Prevention by Design: Creating Healthy Lifestyles for Long Lives is the theme for the 13th edition of the Stanford Longevity Design Challenge and the open call for presentations began last week September 15th, with the deadline date of December 1st after which the judging panel will select the finalists to be announced by January 21, 2026. Winners of the $10K top award will be announced in April 2026.

Of all the recent Design Challenge themes over the last five years, perhaps this year’s subject area might provide the most diverse, open ended set of options – and dare I say most challenging to address. Student design teams from around the world will have to focus harder on articulating how their product or service solution actually demonstrates prevention by design as it proves to people in practical, immediate ways that they could sustain healthier longer lives.
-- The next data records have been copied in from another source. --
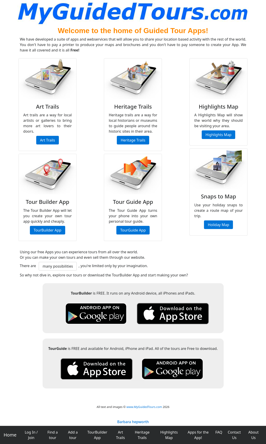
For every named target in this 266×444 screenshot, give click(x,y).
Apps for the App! (198, 435)
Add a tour (73, 435)
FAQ (218, 432)
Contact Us (234, 435)
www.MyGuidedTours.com (144, 407)
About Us (253, 435)
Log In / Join (31, 435)
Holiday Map (218, 224)
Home (10, 435)
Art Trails (120, 435)
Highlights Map (169, 435)
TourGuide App (133, 230)
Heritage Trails (142, 435)
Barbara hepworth (133, 421)
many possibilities (58, 266)
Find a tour (53, 435)
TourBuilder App (97, 435)
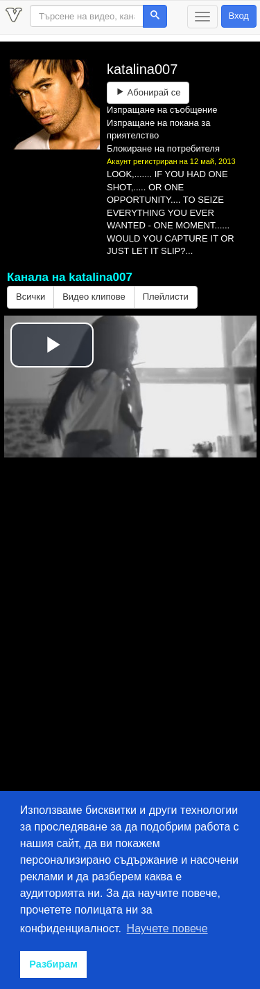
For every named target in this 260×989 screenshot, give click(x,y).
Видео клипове (93, 296)
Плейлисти (166, 296)
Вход (239, 15)
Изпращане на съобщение (162, 110)
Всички (30, 296)
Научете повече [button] (167, 928)
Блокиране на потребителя (163, 148)
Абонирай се (148, 92)
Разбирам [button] (53, 964)
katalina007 (142, 69)
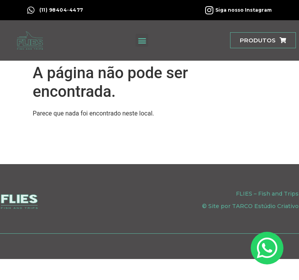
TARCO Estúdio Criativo (265, 206)
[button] (141, 40)
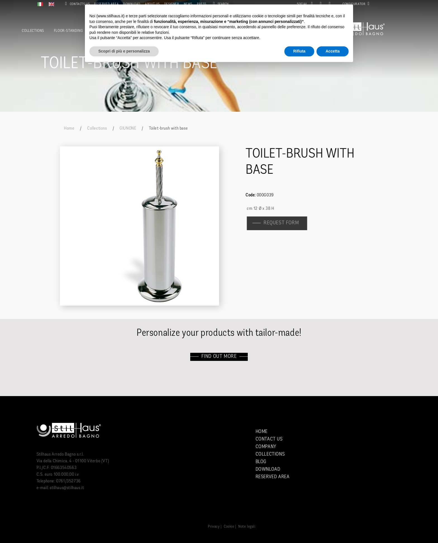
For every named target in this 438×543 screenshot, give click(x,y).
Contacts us (76, 4)
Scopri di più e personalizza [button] (124, 51)
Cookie (229, 527)
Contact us (269, 439)
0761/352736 (68, 481)
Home (69, 128)
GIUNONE (128, 128)
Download (268, 469)
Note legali (247, 527)
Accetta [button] (332, 51)
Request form (283, 223)
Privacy (214, 527)
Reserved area (273, 477)
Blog (261, 462)
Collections (33, 31)
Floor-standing (68, 31)
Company (266, 446)
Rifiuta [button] (299, 51)
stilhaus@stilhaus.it (67, 488)
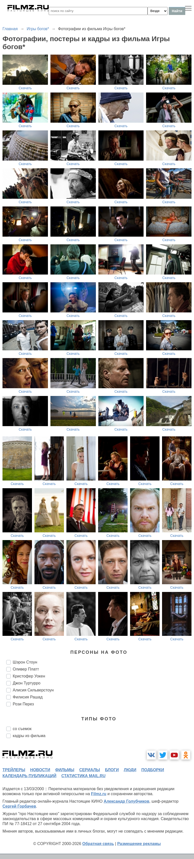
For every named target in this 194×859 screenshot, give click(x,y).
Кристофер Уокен (29, 676)
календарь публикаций (29, 776)
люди (130, 770)
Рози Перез (23, 704)
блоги (112, 770)
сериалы (89, 770)
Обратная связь (98, 844)
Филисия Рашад (28, 697)
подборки (152, 770)
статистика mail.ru (83, 776)
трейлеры (13, 770)
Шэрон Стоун (25, 662)
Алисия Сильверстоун (33, 690)
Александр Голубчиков (126, 801)
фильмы (64, 770)
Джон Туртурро (26, 683)
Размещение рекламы (139, 844)
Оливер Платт (26, 669)
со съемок (22, 729)
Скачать (25, 88)
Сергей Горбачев (19, 806)
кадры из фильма (29, 736)
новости (40, 770)
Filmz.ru (98, 794)
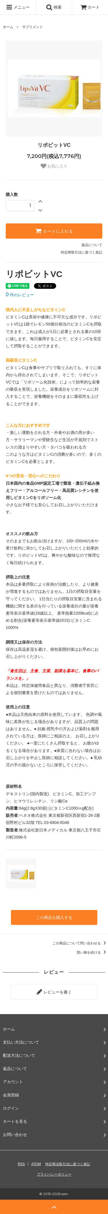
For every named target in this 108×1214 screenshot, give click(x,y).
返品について (92, 245)
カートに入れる (54, 231)
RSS (21, 1164)
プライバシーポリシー (54, 1174)
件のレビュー (20, 295)
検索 (54, 7)
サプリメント (32, 27)
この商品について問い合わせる (80, 943)
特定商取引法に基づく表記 (81, 252)
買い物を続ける (92, 952)
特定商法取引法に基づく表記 (67, 1164)
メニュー (18, 7)
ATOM (36, 1164)
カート (90, 7)
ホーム (8, 27)
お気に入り (54, 166)
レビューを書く (54, 992)
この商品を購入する (54, 917)
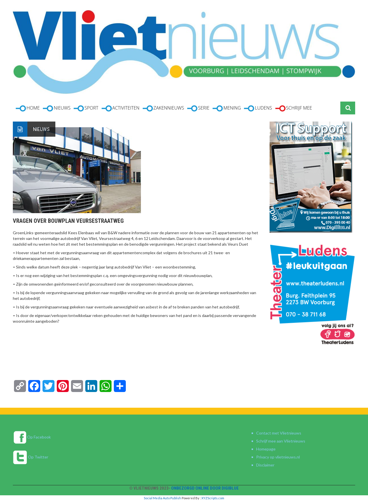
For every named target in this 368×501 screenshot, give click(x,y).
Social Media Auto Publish (162, 498)
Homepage (266, 449)
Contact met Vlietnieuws (278, 433)
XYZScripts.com (212, 498)
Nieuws (41, 129)
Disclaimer (265, 464)
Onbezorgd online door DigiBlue (205, 488)
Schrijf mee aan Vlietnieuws (280, 441)
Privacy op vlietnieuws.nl (278, 456)
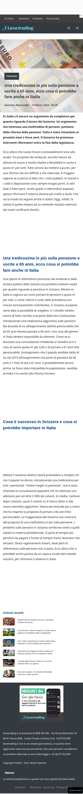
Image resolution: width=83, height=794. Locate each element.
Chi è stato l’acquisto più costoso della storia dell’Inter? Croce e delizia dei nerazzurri (36, 642)
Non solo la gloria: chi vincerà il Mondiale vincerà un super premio (35, 673)
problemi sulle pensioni (18, 527)
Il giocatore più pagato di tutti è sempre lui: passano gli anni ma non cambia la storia (35, 652)
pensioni (55, 295)
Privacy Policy (52, 18)
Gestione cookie (75, 790)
No excuse for design teams to not have latitude to pick something worthy from the range of health and wellness issues, both physical and mental, as found in the overview to this year’s competition, which as is stated emphasizes the role of lifestyle factors such as sleep, nutrition, physical activity, stress management, and social relationships in improving long-term well-being.” As I look at this list, I ponder, what backgrounds in health and life sciences will these teams come from?

Evolving over the years from the beginning of the Stanford Design Challenge in 2013 – where the solutions were less about preventive and more about restorative or assistive solutions – the designs while driven by technologies have not always been digital or high tech, such as the 2023/24 winner Asterisk from Spain, a modular board game designed for people with dementia that focuses on cognitive stimulation and fine motor skills.

For those not familiar with the judging criteria for pitch competitions such as this, Stanford weights 40 percent to Impact: will the design improve long life outcomes. The balance considered is in three areas – Originality, Feasibility and Affordability. This last of the criteria is only weighted at 10 percent, asking “would the cost of the design at scale make it a viable product for its target population? Personally as I watch these competitions, affordability at scale does rank higher in my mind.

As usual every year since 2013/14 when I started following this event I will research and evaluate best I can my choices for  the Top 3 winning design teams when time comes in January 2026.